Tilray Stock Surges Post Q1 Earnings Report, Here’s Why

Tilray Brands, Inc. (NASDAQ: TLRY) (TSX: TLRY) reported on Thursday a revenue beat in the first quarter of fiscal 2026. The company’s stock saw a strong rebound following the earnings results release. It surged 23.5% trading at $2.12 per share at the time of writing on Thursday, reflecting renewed investor optimism.

The company reported a record net revenue of $210 million for the quarter, representing a 5% year-over-year increase, driven by growth in both its cannabis and distribution segments.

Net income totaled $1.5 million for the period, marking a return to profitability after a $34.7 million loss in the same quarter last year.

Adjusted EBITDA improved 9.7% year-over-year to $10.2 million, highlighting stronger operating efficiency. Tilray also strengthened its balance sheet, reporting a cash position of $265 million and reducing net debt to $4 million.

Irwin D. Simon, chairman and CEO, said the quarter underscored Tilray’s progress toward sustainable profitability and global diversification. Tilray has operations in Canada, the U.S., Europe, and Latin America.

* DATA EXTRACT

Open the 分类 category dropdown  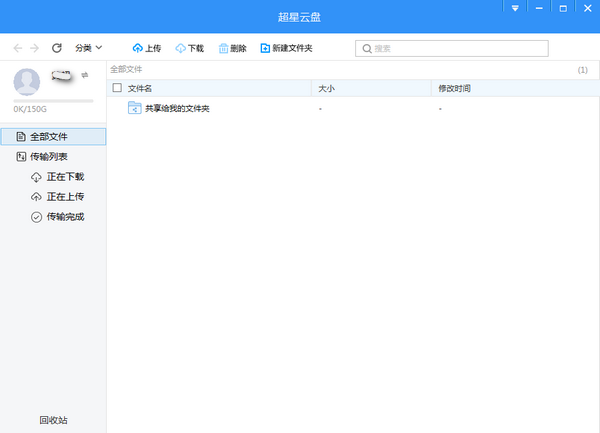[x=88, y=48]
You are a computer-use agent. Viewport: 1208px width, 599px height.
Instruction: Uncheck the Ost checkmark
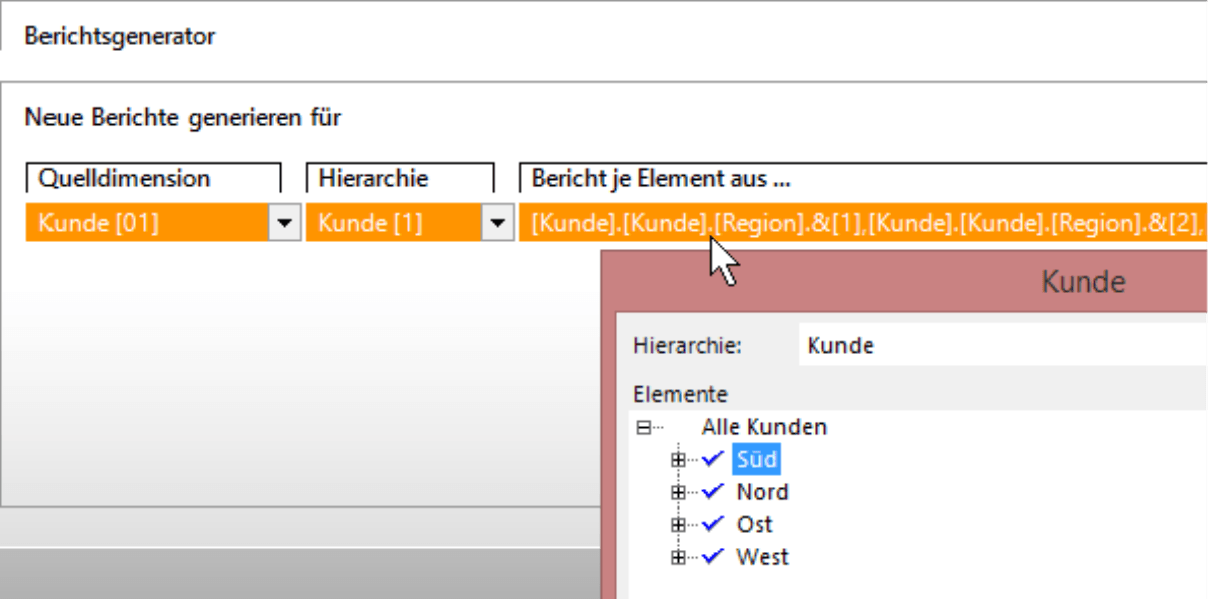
* * *
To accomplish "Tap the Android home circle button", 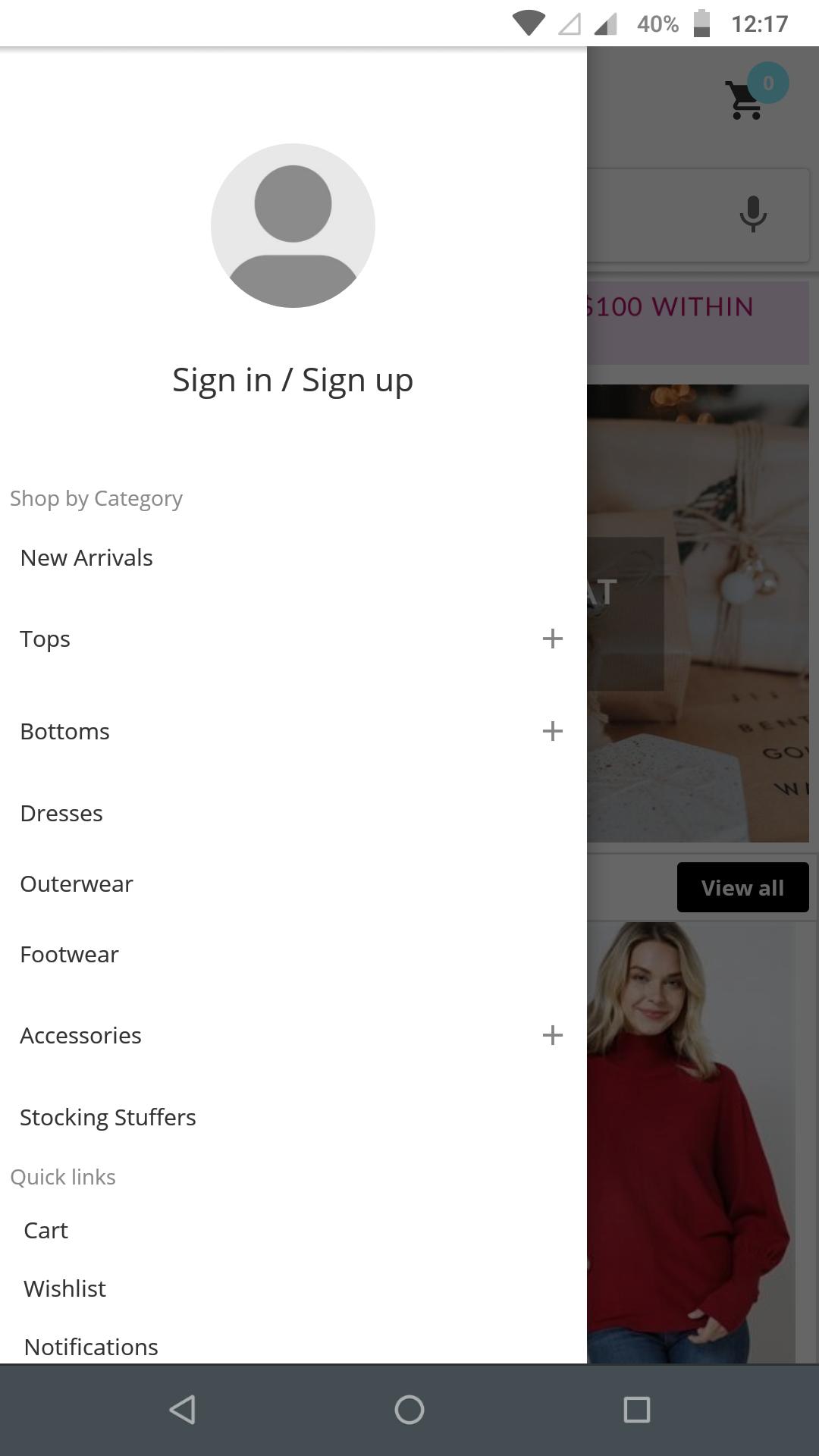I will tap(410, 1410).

* ACTIVITY
For each statement, say yes or no as to whether it agrees with the Tilray earnings article above, and quote the words from the article that decide it. 1. Tilray's net revenue for the quarter was 5% higher than a year earlier. 2. Tilray reported a net loss for the first quarter of fiscal 2026. 3. Adjusted EBITDA declined compared with the prior year.

* EXERCISE SOLUTION
1. Yes: "representing a 5% year-over-year increase"
2. No: "Net income totaled $1.5 million for the period, marking a return to profitability"
3. No: "Adjusted EBITDA improved 9.7% year-over-year to $10.2 million"